Ditch the takeout, and toss together this fresh stir-fry, featuring juicy chicken, tender-crisp green beans, and big, bouncy udon noodles.
Note: The chicken may arrive frozen for freshness. Store the chicken in the refrigerator to defrost before cooking. If you need to defrost it the same day, place the sealed package in a bowl of cold water, and leave the tap running in a thin stream for about 30 minutes.
Contains: wheat, soy.
What You Get
Fresh udon noodles
Fajita-cut chicken (see note below)
Black bean sauce
What You'll Need
Chile flakes (optional)
Bring a pot of water to a boil. To separate the noodles, bang them against the counter. Add the noodles to the boiling water and cook until nearly tender, about 4 minutes or according to package instructions. Drain and rinse the noodles under cold water to stop the cooking.
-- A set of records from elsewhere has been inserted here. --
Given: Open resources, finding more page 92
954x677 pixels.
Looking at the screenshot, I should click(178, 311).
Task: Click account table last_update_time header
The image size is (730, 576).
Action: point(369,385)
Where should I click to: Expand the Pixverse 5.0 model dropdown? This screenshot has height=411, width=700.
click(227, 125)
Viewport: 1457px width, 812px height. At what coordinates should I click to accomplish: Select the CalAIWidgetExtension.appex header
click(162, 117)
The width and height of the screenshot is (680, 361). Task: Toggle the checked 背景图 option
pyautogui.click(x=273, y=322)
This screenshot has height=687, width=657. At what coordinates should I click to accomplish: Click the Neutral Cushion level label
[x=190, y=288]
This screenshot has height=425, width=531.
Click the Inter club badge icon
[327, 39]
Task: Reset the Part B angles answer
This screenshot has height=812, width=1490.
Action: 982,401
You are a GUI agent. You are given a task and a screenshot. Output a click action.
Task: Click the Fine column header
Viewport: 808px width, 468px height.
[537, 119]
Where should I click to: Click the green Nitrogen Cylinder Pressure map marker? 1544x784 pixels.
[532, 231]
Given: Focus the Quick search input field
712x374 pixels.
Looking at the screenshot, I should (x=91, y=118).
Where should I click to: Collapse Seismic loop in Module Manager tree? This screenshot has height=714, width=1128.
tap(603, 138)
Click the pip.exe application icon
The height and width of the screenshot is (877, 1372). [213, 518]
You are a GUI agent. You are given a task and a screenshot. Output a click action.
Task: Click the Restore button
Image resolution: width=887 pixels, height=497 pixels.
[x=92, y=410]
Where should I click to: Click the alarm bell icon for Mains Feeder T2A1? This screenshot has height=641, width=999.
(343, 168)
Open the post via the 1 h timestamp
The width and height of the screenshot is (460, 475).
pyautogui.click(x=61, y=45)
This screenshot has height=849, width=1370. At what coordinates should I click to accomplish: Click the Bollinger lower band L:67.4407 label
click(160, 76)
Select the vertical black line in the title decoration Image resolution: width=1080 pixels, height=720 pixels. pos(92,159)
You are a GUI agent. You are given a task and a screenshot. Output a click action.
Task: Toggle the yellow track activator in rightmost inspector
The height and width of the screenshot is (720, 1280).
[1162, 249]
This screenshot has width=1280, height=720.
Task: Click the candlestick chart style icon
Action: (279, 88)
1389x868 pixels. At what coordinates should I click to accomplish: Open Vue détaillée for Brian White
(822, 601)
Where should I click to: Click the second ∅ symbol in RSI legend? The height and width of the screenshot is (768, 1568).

Drizzle lightly with vegetable oil and toss to separate the strands.
Meanwhile, trim a few handfuls of green beans and cut them into bite-size pieces. Slice most of the scallions into 1-inch pieces, and thinly slice a small handful for sprinkling at the end. Drain the chicken and pat dry with paper towels.
In a large wok or sauté pan over medium-high heat, warm 2 tablespoons vegetable oil. When the oil shimmers, add the chicken and sear until it starts to brown on the first side, 2 to 3 minutes. Stir and continue to cook until the chicken is no longer pink, 1 to 2 minutes longer. Transfer the chicken and any juices to a bowl and set aside.
Return the pan to the heat, and add 1 tablespoon vegetable oil. Add the green beans and sauté until tender-crisp, 2 to 3 minutes. Return the chicken to the pan, add the 1-inch scallions, and stir to wilt slightly, 1 minute. Add the black bean sauce and noodles and toss to coat and warm through. Season to taste with salt.
Heap the stir-fry in bowls, sprinkle with the remaining scallions and chile flakes, if you want some heat, and serve warm.